La parole, comme la conscience de la nécessité de la parole, se lient certainement à la conscience du désert, à la conscience de la solitude, d’où naissent, en simultané, la conscience de soi et celle de Dieu, la conscience de la distance qui séparent l’un et l’autre, comme la conscience de la grâce du dialogue, lui-même rendu possible par le don gratuit de Dieu qui se fait proche, la grâce d’une rencontre qui change tout et qui ouvre un avenir, à partir de la disponibilité humaine à se laisser aimer. Comme la dispersion de Babel, bénédiction pour l’homme, rappelle que l’initiative et l’origine de la vie sont divines. Comme la longue traversée du désert conduira le peuple hébreu jusqu’à la terre promise. Comme Jean-Baptiste prêchant dans le désert, voix qui crie dans le désert, annonce celui qui vient et qui a les paroles de la vie éternelle, le Christ. Comme le Christ lui-même, précède son ministère d’un temps de désert où la tentation s’approche de lui. Le désert rappelle donc que la création nouvelle n’est pas entée sur l’amnésie de Babel mais sur l’anamnèse, la mémoire d’Israël. C’est cette conscience du désert, de la dispersion, comme point de départ de la rencontre avec Dieu, du don de la parole, à l’initiative de Dieu, qui aujourd’hui encore relie la fête de la Chavouot juive à celle de la Pentecôte chrétienne.
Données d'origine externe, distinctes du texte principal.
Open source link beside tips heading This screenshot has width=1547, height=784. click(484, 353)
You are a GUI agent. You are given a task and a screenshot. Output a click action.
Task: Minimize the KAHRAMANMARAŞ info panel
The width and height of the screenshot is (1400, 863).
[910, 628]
Lorsque les rabbins, vers le second siècle, rapprochèrent cette fête du don de la Torah, au mont Sinaï, ils renforcèrent la similitude. En ce sens, les deux lectures bibliques, la juive et la chrétienne, se joignent pour s’opposer à la tentative de Babel. Mais la différence se marque aussitôt, à partir de cette similitude posée, et nous retrouvons tout l’argument des épîtres de Paul. D’un côté, l’aboutissement de la révélation, est la loi, en judaïsme, de l’autre côté, en chrétienté, l’aboutissement en est le don gratuit de l’Esprit, sans plus de protocole, ni plus de règle contraignante, que la seule et déterminante rencontre avec Dieu pour le coeur qui le demande, le coeur humble de l’humilié, du faible.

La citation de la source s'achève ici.